- [Excerpted text]:
I'm trying to create a dataframe in Pandas that has two variables ("date" and "time_of_day" where "date" is 120 observations long with 30 days (each day has four observations: 1,1,1,1; 2,2,2,2; etc.) and then the second variable "time_of_day) repeats 30 times with values of 1,2,3,4.
The closest I found to this question was here: How to create a series of numbers using Pandas in Python, which got me the below code, but I'm receiving an error that it must be a 1-dimensional array.
df = pd.DataFrame({'date': np.tile([pd.Series(range(1,31))],4), 'time_of_day': pd.Series(np.tile([1, 2, 3, 4],30 ))})
So the final dataframe would look something like
date | time_of_day |
---|---|
1 | 1 |
1 | 2 |
1 | 3 |
1 | 4 |
2 | 1 |
2 | 2 |
2 | 3 |
2 | 4 |
Thanks much!
CodePudding user response:
you need once np.repeat
and once np.tile
df = pd.DataFrame({'date': np.repeat(range(1,31),4),
'time_of_day': np.tile([1, 2, 3, 4],30)})

- [Exercise]: Please carry on the Pandas thread above about building the date and time_of_day columns, starting right after its last line.

- [Provided material]:
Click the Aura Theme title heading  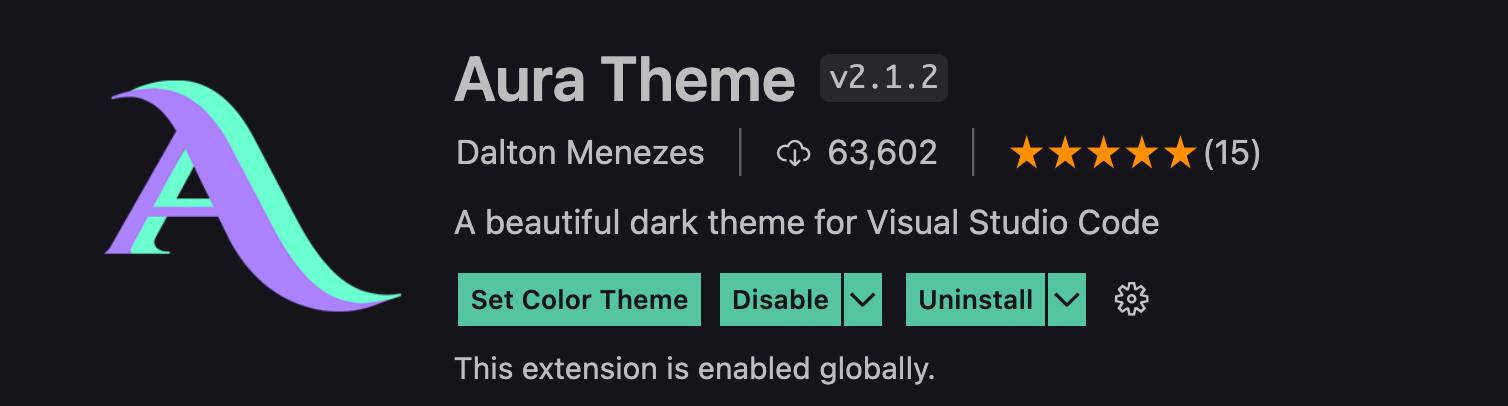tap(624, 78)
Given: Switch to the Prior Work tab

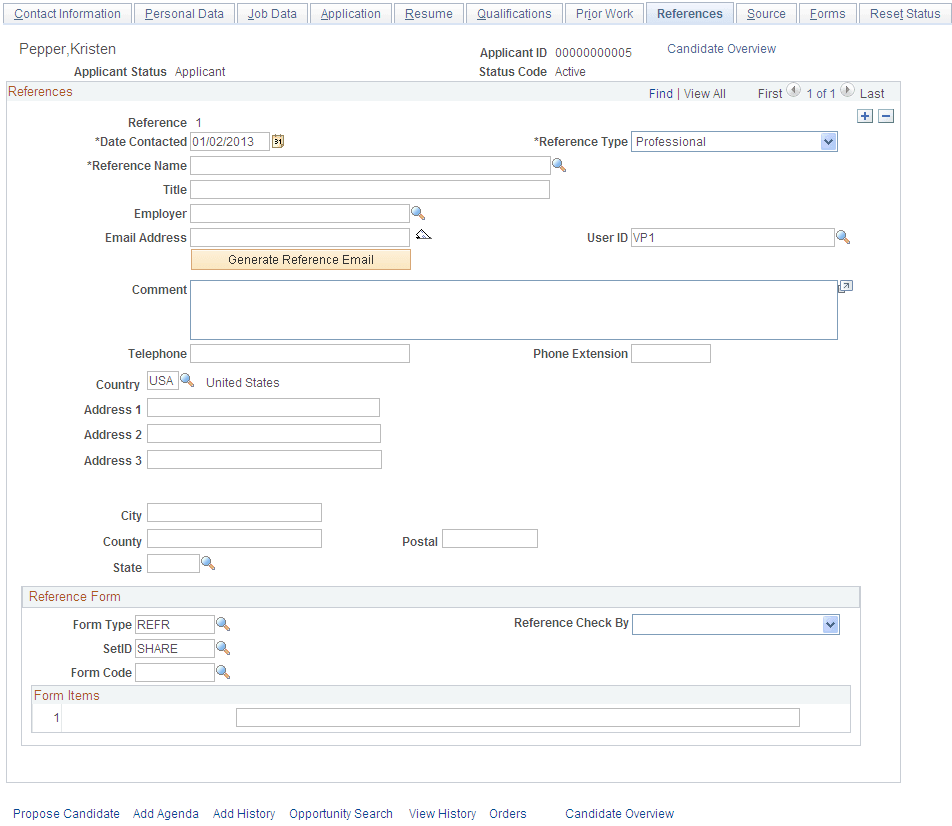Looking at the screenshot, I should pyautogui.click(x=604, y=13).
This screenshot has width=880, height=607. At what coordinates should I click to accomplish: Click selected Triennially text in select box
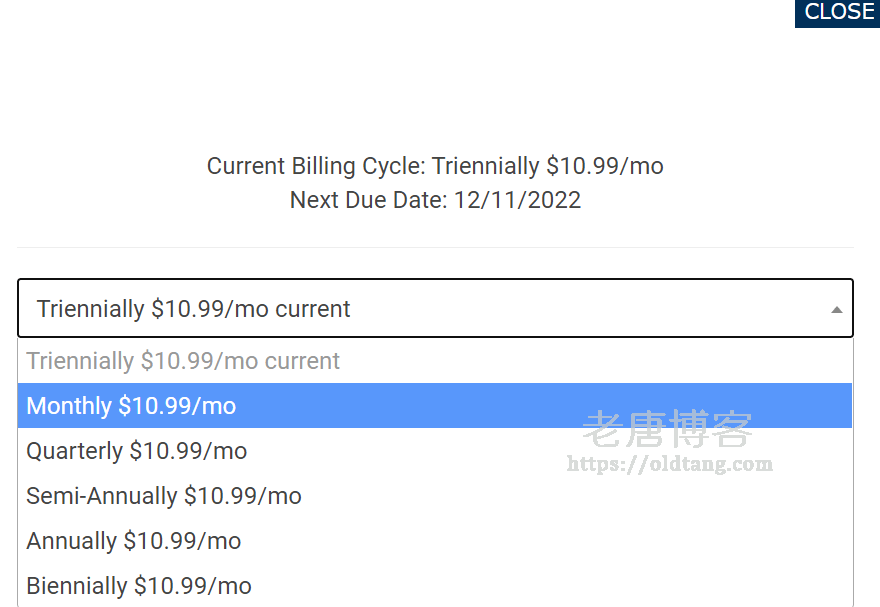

- [Response to the exercise]:
print(df.head(10))
date time_of_day
0 1 1
1 1 2
2 1 3
3 1 4
4 2 1
5 2 2
6 2 3
7 2 4
8 3 1
9 3 2
or you could use pd.MultiIndex.from_product
, same result.
df = (
pd.MultiIndex.from_product([range(1,31), range(1,5)],
names=['date','time_of_day'])
.to_frame(index=False)
)
or product
from itertools
from itertools import product
df = pd.DataFrame(product(range(1,31), range(1,5)), columns=['date','time_of_day'])
CodePudding user response:
New feature in merge cross
out = pd.DataFrame(range(1,31)).merge(pd.DataFrame([1, 2, 3, 4]),how='cross')